Because I stayed for ABACAB, I only caught the tail end of what sounded like a blistering set from The Renegades. What I did hear contained some fantastic Allan Holdsworth-oriented guitar playing, and some equally fantastic drumming. The band’s groove was rock solid, and I look forward to exploring their music in the future.


I’ve told many jazz purist friends over the years that prog is a short hop from the music we hold dear. My theory was frequently scoffed. How I wish my friends could have seen Wave Mechanics Union, a jazz big band playing beautifully re-arranged prog rock tunes. It was hard to wipe the smile off my face as the band played songs from Yes, Queen, and King Crimson, all beautifully sung by Rhonda Baker.


Those beautiful notes were still caressing my mind as I was greeted by the power trio King Llama. Theirs was a frenetic set, featuring busy musicians who were still able to get out of each other’s way. I was particularly impressed by the drumming of Luis Briones. This was a band full of talent, but not full of themselves. That can be a rare quality.


Mexico’s CAST was next up, displaying formidable chops and set-length compositions that reminded me of Dream Theater. The band’s overall charisma also helped them connect to an enthusiastic Rock Club audience.


I was really impressed by New York’s Joe Deninzon and Stratospheerius, who brought their take on prog and fusion to an enthusiastic Music Joint. Deninzon brought the electric violin to a level that reminded me of Jean-Luc Ponty. The band attacked their set with relish, playing both their own material and giving interesting interpretations on songs from bands like Muse. This was a really fun set to watch.


One of the main reasons I wanted to attend Progtoberfest was so I could catch Mike Keneally and Beer for Dolphins, whom I haven’t seen live in quite some time. Keneally brought bassist Bryan Beller and drummer Joe Travers, and they did not disappoint. The band played one of the more spirited sets of the evening, and everyone could see how much fun they were having. That joy spread to the audience, as well.


By catching all of BFD’s set, I missed a portion of Dave Kerzner’s acoustic “Storytellers” set in the Music Joint. But what I heard was remarkable. It’s not easy to contain the epic nature of Kerzner’s music to such a small room. But the band did it, sounding incredibly powerful without being overwhelming.

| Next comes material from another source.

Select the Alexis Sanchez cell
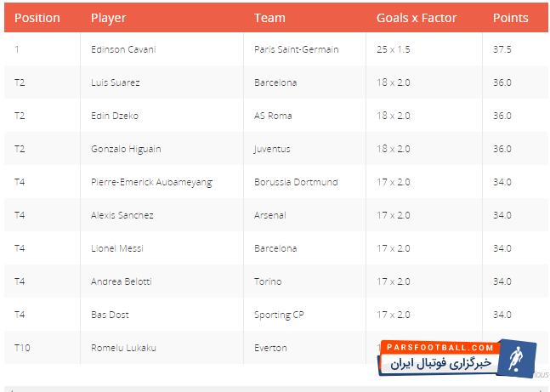This screenshot has height=392, width=550. [122, 215]
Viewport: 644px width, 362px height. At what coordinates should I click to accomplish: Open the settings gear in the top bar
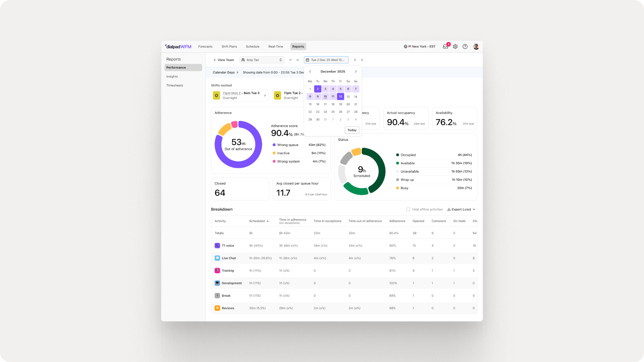pos(455,47)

They also performed a remarkable medley covering King Crimson’s debut album, In the Court of the Crimson King.


Members  of The Tangent and Karmakanic — two European acts I was unfamiliar with — joined forces for two fascinating sets as TangeKanic, featuring top-notch musicianship and positively EPIC length pieces. But the highlight may have been a song called “Sanctuary in Music,” which was written in defiance of the madman in Las Vegas who shattered an evening that was supposed to be defined by music. The 30 seconds of silence mid-song truly spoke volumes.

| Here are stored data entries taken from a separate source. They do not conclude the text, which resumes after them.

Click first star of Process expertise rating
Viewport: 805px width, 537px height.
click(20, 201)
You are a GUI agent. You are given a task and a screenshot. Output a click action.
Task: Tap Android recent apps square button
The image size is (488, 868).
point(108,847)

In between those sets, I popped over to the Music Joint, where Necromonkey was in the middle of melting every brain in the room. If there is one set I wish I could have caught from the first note, it was this one. The music was both undefinable and unbelievable. I later found it was improvised! As they wrapped up their set, I leaned into the ear of the man sitting next to me and said, “What the hell was THAT?” All my neighbor could do was laugh. Describing what I heard would never do the music justice. Just head over to YouTube and experience it for yourself. I am all about this band in the future!

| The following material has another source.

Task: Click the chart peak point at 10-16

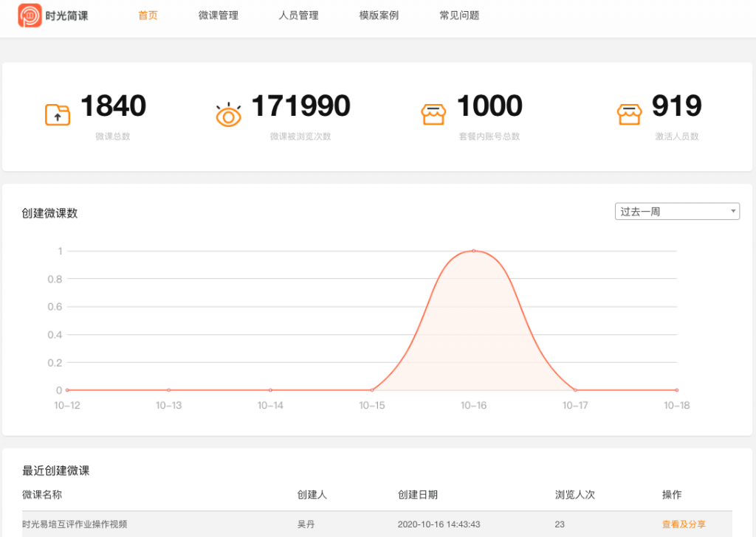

The last thing I expected to close out the evening was a solo acoustic set. But as I entered the Music Joint, there stood Bruce Soord of The Pineapple Thief (one of my favorite recent “discoveries”), accompanied only by his acoustic guitar and the ability to create loops on the fly, which he used as accompaniments. Even in stripped-down form, there was no questioning where the PT sound comes from. Festival organizer Kevin Pollack told me he hopes to bring the entire band in for next year’s Progtoberfest. That in and of itself is enough to bring me back.

There was no doubting it: I was having one of the best weekends of my life. And I still had one more day to go.